Why did you choose this particular scenario?
“People are prone to clicking on such surveys. They do not look like a threat in any way, and the questions asked aren’t too hard. The HTML application was actually a warning. It’s something you won’t often come across, so it was a good test of how users will deal with that sort of thing.”
‘Het moet echt beter, we willen er uiteindelijk naartoe dat het aantal infecties met 95 procent omlaag gaat’
How do you feel about 9 per cent of our employees falling for the trick completely, and 20 per cent falling for it in part?
“Global phishing studies have shown that about 30 per cent of people will open such e-mails, and that 12 per cent will open the malicious file. So our 9 per cent wasn’t too bad. It’s still too much, though. We will have to do better. We seek to reduce the number of infections by 95 per cent.”
How is the university going about that?
“For starters, even fewer e-mails get past our e-mail security systems now. We wish to raise our employees’ alertness by teaching training courses this year. For instance, we will demonstrate how phishing attacks are performed, by showing on screen what both the victim and the perpetrator are experiencing during such an attack, and how easy it is to fall prey to people with bad intentions.
“We are also establishing a campaign designed to create e-mails without links. And obviously, we wish to set the right example, so all of CIO’s newsletters are link-free. That is a significant problem at present – the fact that people have been conditioned to click on every link. We must stop them from doing so. We must look up more information ourselves, go to the sender’s site instead.”
Did you ever tell the ‘victims’ that they had been tricked?

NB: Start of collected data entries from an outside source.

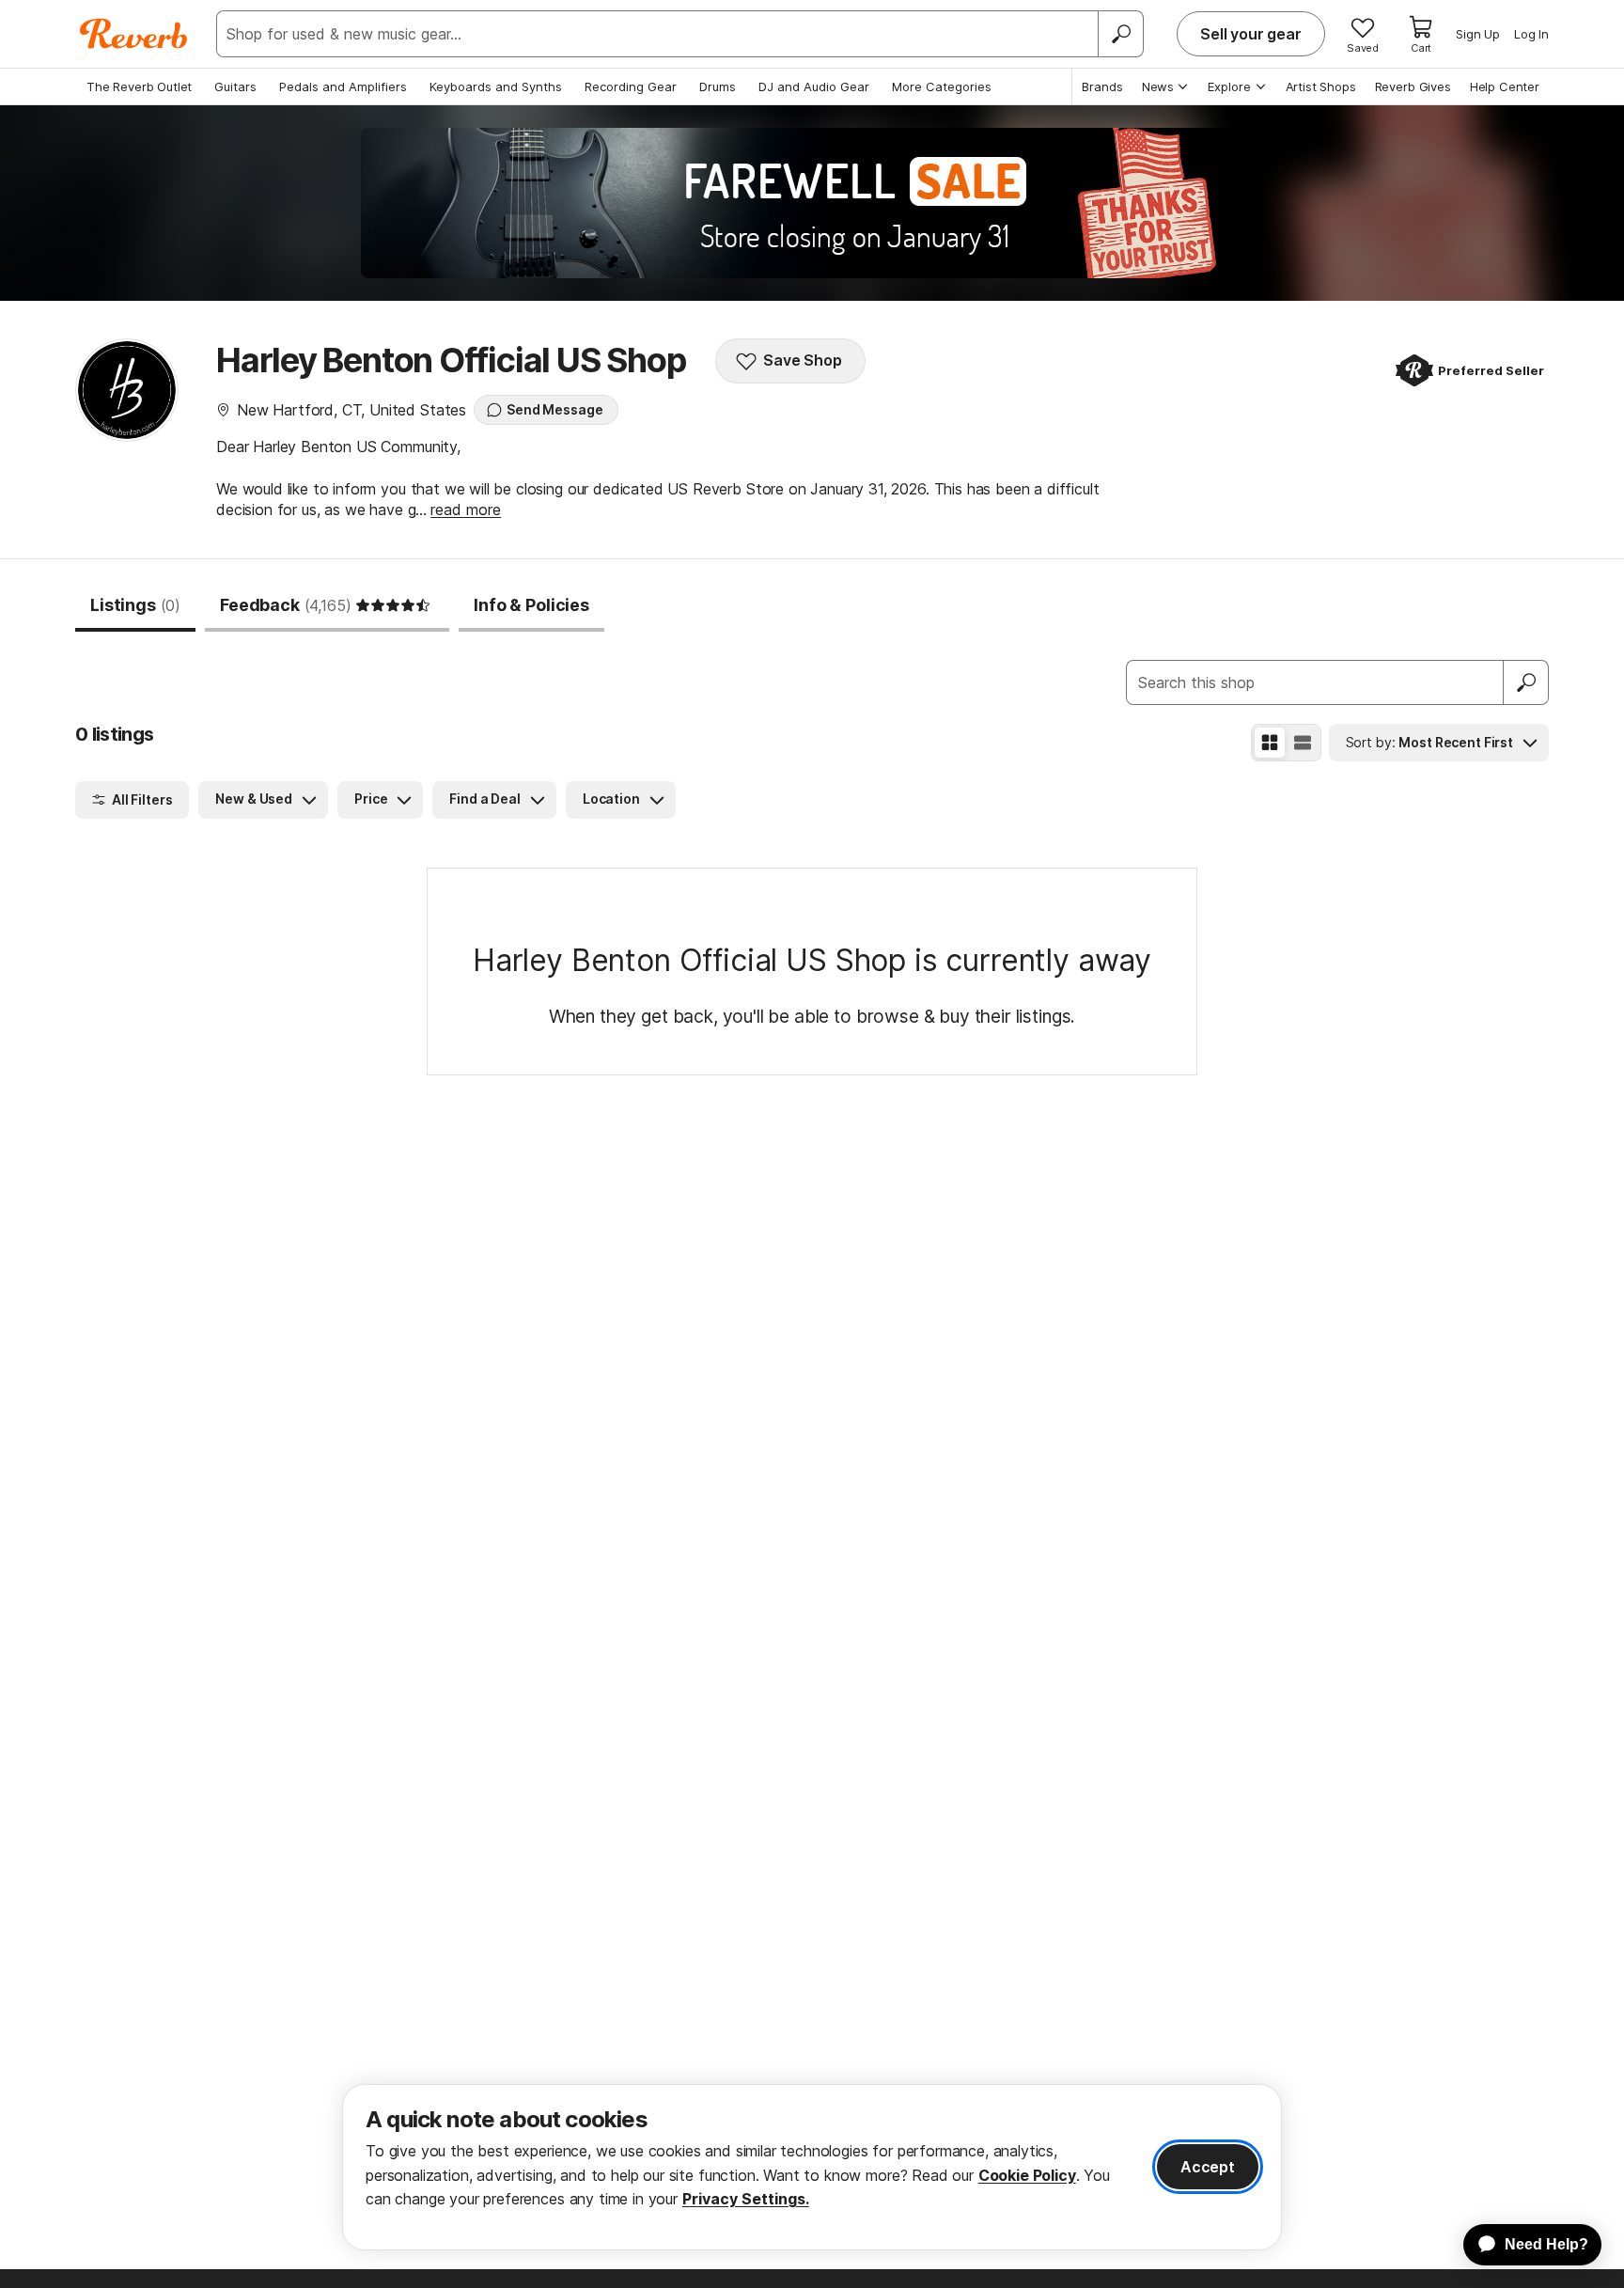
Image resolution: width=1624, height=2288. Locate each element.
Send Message (554, 409)
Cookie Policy (1027, 2175)
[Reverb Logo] (134, 34)
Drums (717, 86)
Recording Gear (631, 86)
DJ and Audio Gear (813, 86)
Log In (1531, 33)
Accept (1207, 2166)
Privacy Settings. (745, 2198)
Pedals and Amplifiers (343, 86)
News (1158, 86)
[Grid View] (1270, 743)
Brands (1102, 86)
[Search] (1120, 33)
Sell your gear (1251, 33)
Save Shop (802, 360)
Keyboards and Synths (495, 86)
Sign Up (1478, 33)
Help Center (1504, 86)
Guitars (235, 86)
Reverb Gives (1413, 86)
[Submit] (1526, 682)
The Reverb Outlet (139, 86)
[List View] (1303, 743)
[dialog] (812, 2167)
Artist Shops (1321, 86)
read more (465, 509)
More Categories (942, 86)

“We notified all the information managers (IT liaisons at the various faculties – ES), who then passed on the news within their faculties. They were supposed to do so in May or June. Needless to say, the victims’ computers were not really infected.”
The next time the employees receive a phishing e-mail, should they be wondering whether this one was sent by you, as well?
“We have no intention of carrying out another experiment like that any time soon. That would be useless. In 2019 we wish to focus on training our employees. Perhaps we’ll repeat the experiment at some point after that to see if the results have improved.”